Silicon Valley leaders immediately expressed concern and denounced an executive order signed on Friday by U.S. President Donald Trump that temporarily banned immigrants from seven predominantly Muslim countries from entering the United States, even if they already were approved to do so. However this ban was temporarily overturned on Saturday after American Civil Liberties Union officials won an emergency stay in federal court, meaning those affected with valid visas cannot be deported and sent back to their home countries. 

The order called for 120 days, no Syrians to be permitted to enter the United States, and for 90 days, residents of what the Trump Administration references as "terror-prone" countries of Iran, Iraq, Syria, Sudan, Libya, Yemen and Somalia also are banned, CNN reported.

In response to the immigration ban, Apple CEO Tim Cook told staff the company "wouldn't exist" without immigration, and that Apple managers do not support the policy reflected in the ban.

In an email to workers, obtained by Recode, Cook wrote:  "Apple would not exist without immigration, let alone thrive and innovate the way we do."

Cook also acknowledged that many Apple employees had voiced deep concerns about the executive order, reports Daily Mail. "I share your concerns. It is not a policy we support," he relayed. He then quoted Dr. Martin Luther King in the note to employees: "In the words of Dr. Martin Luther King, 'We may have all come on different ships, but we are in the same boat now.'"  

Facebook founder Mark Zuckerberg and Google CEO Sundar Pichai lead the outcries from business leaders. 
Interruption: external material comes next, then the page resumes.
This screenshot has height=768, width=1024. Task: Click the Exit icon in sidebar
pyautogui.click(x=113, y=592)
Zuckerberg wrote about Trump's restrictive immigration policies in a heartfelt Facebook post on Friday evening, citing vehement disagreement with Trump's promise to build a wall at the Mexican border, and his signing of an executive order to ban Syrian refugees and prevent immigrants from selected countries from entering the United States.

Zuckerberg, who is married to a first-generation immigrant, also wrote about his own European nationality and his hope that the nation can come together as one:  "My great grandparents came from Germany, Austria and Poland. Priscilla's parents were refugees from China and Vietnam. The United States is a nation of immigrants, and we should be proud of that. Like many of you, I'm concerned about the impact of the recent executive orders signed by President Trump."
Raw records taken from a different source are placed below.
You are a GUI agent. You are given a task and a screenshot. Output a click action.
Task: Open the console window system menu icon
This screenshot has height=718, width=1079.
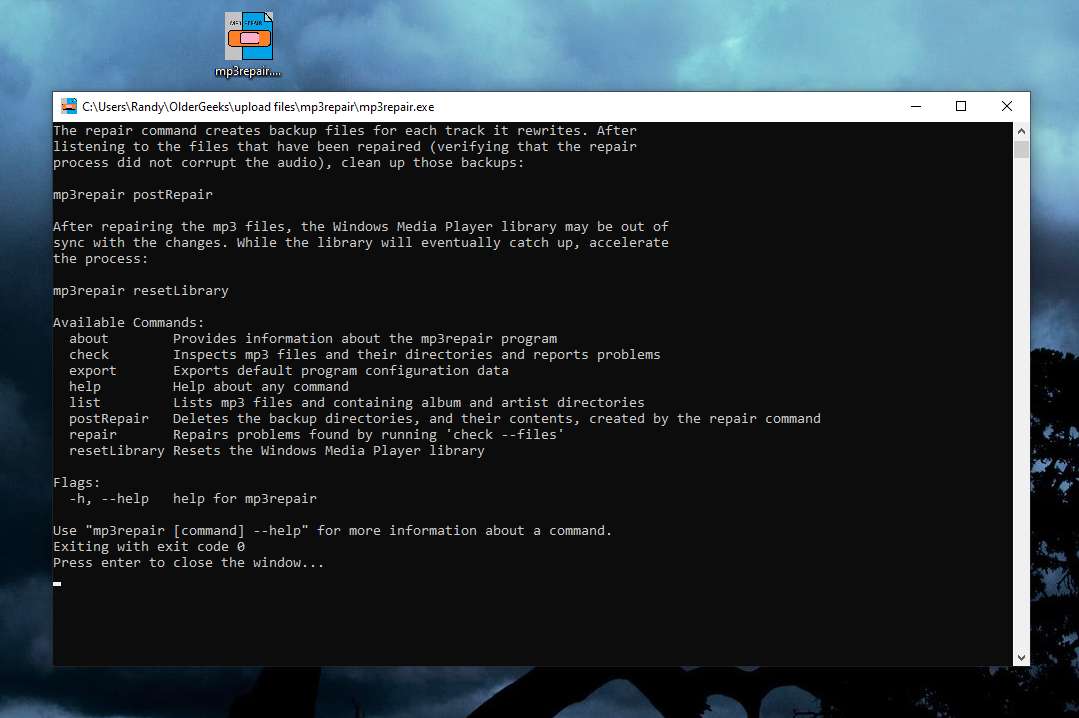point(69,107)

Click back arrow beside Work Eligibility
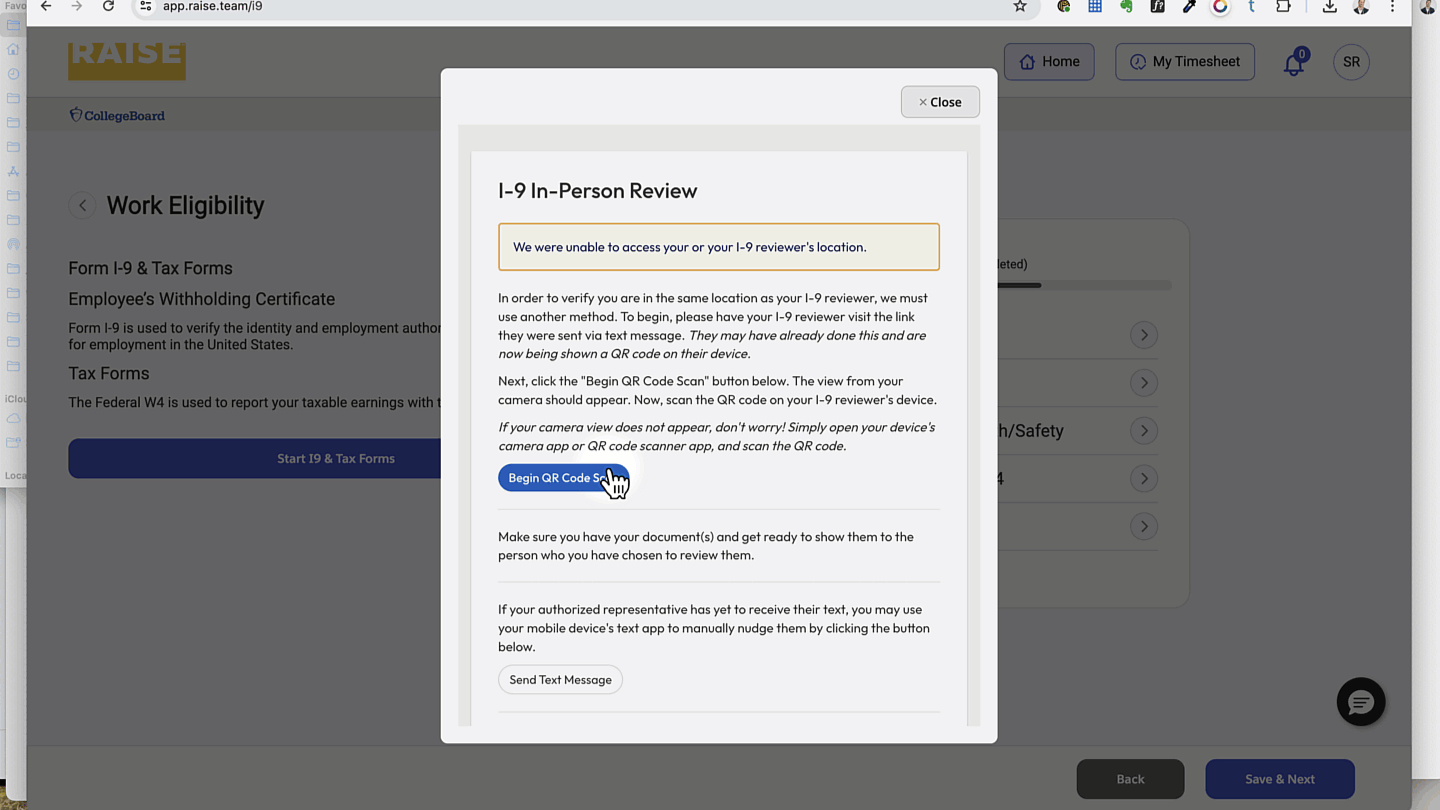(82, 206)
Pichai said the ban impacted nearly 200 of the company's employees, and urged them to return to the U.S. in a company-wide email, reports CNBC and The Wall Street Journal. He said he was upset about the affect of this order.

"We're concerned about the impact of this order and any proposals that could impose restrictions on Googlers and their families, or that could create barriers to bringing great talent to the US," a Google spokesperson told CNBC. "We'll continue to make our views on these issues known to leaders in Washington and elsewhere."
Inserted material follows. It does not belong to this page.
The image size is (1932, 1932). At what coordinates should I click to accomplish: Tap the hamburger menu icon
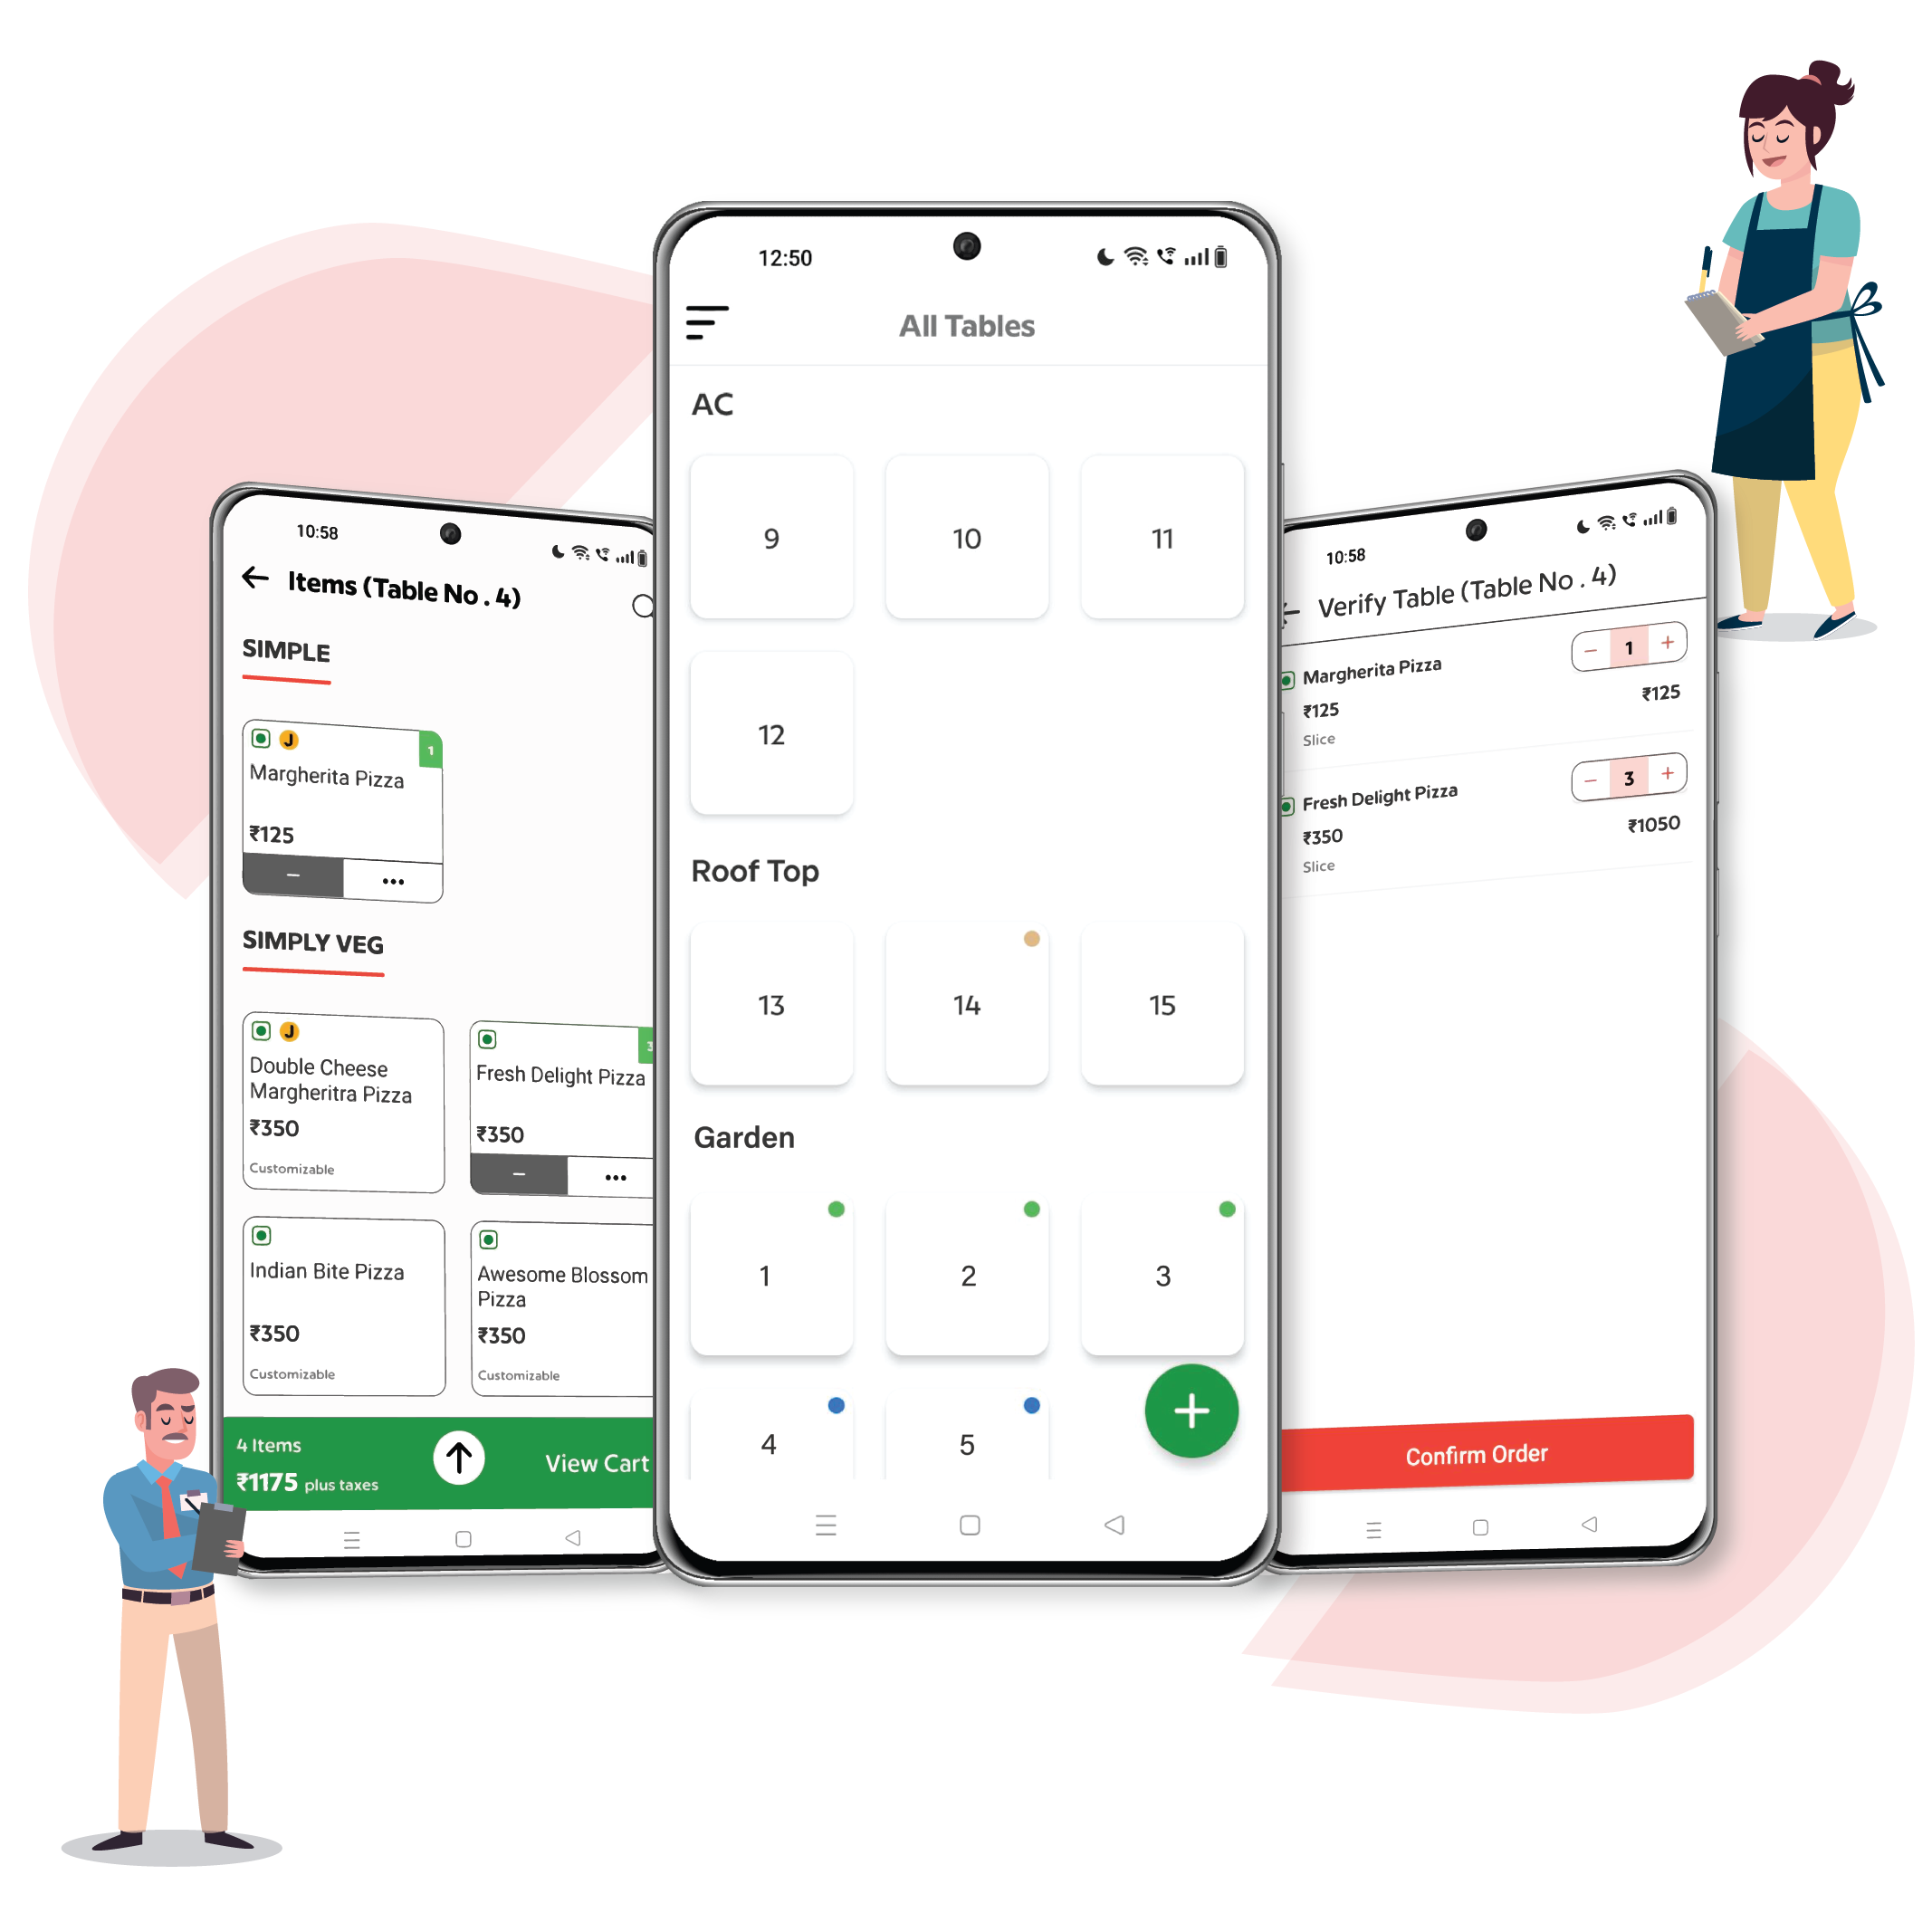tap(708, 324)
"Our first order of business is to help Googlers who are affected," Pichai said. "If you're abroad and need help, please reach out to our global security team." Pichai added that it was "painful to see the personal cost of this executive order on our colleagues."

Separately, Microsoft leaders also voiced concerns about the new ban. Both Microsoft CEO Satya Nadella and Google's Pichai are Indian-Americans.

Microsoft told CNBC in a statement that "we share the concerns about the impact of the executive order on our employees from the listed countries, all of whom have been in the United States lawfully, and we're actively working with them to provide legal advice and assistance."

A federal judge granted an emergency stay Saturday to temporarily allow people with valid visas who landed in the U.S. to stay in the country. ACLU managers estimate it affected between 100 and 200 people detained at or in transit to U.S. airports. It did not, however, stay the president's entire order.

Canadian Prime Minister Justin Trudeau shared on social media Saturday a message for refugees rejected by Trump: "Canada will welcome you. To those fleeing persecution, terror & war, Canadians will welcome you, regardless of your faith. Diversity is our strength #WelcomeToCanada." 

Trudeau said he intends to talk to Trump about the success of Canada's refugee policy.